If there is a long tradition of utopia, there is likewise one of economic utopias in the annals of capitalist history. In 1930, in the bleak spasm of the Depression, the economist John Maynard Keynes published an essay called “Economic Possibilities for Our Grandchildren,” wherein he famously proclaimed that “the economic problem may be solved, or be at least within sight of solution, within a hundred years” and that, by dint of the dizzying technological progress brought about by the capitalist mode of production, future generations would have to reckon with a world in which the “struggle for subsistence” was no longer the primary problem facing the human race. Keynes, at least, ensured that his New Jerusalem would be unrecognizable to his contemporaries; Hemingway can only look around at this fallen world and suggest the solution is to have more of it.
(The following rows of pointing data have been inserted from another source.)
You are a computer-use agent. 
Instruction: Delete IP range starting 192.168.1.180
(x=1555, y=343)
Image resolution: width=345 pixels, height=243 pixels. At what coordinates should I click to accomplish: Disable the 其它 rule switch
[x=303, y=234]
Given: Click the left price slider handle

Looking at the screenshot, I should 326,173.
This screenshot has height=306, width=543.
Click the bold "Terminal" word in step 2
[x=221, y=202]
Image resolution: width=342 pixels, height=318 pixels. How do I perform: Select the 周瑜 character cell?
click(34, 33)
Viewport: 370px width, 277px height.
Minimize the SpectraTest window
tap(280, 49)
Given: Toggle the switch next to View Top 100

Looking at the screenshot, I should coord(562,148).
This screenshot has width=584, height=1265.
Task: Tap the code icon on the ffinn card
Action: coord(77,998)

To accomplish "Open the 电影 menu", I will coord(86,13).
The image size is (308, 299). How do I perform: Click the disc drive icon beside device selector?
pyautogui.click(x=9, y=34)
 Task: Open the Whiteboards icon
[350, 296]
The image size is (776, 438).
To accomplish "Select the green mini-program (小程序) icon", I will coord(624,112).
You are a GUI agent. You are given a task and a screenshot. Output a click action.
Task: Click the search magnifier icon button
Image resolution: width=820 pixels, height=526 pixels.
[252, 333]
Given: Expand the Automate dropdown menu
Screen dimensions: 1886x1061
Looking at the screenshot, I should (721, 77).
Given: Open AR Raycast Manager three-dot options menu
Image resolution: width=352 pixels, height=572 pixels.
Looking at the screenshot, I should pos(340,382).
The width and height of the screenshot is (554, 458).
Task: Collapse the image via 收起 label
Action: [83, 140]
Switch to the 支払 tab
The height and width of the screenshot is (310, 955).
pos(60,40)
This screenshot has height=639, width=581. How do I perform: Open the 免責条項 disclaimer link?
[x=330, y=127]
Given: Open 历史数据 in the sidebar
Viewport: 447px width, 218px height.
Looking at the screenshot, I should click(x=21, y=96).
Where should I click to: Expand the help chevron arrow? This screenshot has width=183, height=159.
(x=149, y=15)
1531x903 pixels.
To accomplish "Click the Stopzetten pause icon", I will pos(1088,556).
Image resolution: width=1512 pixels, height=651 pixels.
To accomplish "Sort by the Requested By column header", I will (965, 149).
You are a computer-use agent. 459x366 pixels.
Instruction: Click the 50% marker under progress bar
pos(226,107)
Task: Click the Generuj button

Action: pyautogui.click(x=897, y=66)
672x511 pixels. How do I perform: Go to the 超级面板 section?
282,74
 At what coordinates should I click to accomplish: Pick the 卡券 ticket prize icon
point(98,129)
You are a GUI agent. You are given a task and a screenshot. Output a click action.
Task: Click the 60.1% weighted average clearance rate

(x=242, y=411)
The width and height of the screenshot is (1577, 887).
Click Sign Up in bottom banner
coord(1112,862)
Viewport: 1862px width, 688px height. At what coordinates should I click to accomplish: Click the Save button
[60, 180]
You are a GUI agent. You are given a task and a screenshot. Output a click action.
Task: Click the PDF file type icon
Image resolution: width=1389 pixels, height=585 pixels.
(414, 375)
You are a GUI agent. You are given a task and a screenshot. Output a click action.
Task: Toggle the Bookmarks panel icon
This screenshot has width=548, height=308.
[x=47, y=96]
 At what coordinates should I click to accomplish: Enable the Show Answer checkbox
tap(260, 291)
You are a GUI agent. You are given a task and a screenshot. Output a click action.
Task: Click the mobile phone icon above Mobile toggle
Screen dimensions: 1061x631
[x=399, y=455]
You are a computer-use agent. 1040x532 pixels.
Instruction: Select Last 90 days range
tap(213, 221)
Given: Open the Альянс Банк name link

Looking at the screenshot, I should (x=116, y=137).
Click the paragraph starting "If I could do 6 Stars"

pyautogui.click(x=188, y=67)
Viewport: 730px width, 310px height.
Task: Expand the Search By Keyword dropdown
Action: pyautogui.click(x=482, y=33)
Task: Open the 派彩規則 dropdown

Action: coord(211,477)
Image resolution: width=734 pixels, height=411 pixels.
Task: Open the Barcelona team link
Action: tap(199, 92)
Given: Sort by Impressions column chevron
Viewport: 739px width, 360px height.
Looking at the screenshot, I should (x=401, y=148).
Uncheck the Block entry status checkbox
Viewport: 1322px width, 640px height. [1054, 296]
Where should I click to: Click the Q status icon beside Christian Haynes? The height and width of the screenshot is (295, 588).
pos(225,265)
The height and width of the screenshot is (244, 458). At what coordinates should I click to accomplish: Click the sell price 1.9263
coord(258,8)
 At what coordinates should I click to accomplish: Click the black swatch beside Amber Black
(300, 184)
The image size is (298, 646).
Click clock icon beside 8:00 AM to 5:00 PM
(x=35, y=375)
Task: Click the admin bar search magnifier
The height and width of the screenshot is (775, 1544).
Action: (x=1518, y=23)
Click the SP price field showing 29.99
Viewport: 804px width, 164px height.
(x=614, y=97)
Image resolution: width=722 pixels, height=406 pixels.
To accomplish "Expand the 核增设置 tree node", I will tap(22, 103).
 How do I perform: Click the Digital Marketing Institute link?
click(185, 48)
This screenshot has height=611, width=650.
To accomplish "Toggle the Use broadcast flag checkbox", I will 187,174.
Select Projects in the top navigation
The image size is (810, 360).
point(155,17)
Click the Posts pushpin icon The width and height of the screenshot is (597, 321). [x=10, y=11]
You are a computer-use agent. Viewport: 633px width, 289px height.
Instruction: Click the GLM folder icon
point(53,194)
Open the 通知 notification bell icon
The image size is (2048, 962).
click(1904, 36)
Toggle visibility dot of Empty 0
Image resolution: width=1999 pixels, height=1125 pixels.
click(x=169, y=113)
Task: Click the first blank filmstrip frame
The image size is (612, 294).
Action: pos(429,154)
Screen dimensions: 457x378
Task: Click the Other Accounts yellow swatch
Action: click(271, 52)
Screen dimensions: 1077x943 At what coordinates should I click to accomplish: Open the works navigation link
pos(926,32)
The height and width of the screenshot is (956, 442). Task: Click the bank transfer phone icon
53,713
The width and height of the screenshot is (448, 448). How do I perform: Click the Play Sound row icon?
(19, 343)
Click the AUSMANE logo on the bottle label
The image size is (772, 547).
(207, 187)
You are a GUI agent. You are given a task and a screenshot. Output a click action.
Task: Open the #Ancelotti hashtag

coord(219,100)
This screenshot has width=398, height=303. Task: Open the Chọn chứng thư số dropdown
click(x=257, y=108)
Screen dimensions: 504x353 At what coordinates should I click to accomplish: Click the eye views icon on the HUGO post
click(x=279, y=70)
[*] Correction: A previous version of this article incorrectly cites a 2022 report from the Canadian Mortgage and Housing Corporation (CMHC) as calling for the construction of an additional five hundred seventy thousand residential units in British Columbia above a “business-as-usual scenario” per year by 2030 to restore affordability to levels last seen in the early 2000s. The report actually calls for that number to be constructed by 2030. We have corrected this—and the subsequent calculations—accordingly. We regret the error.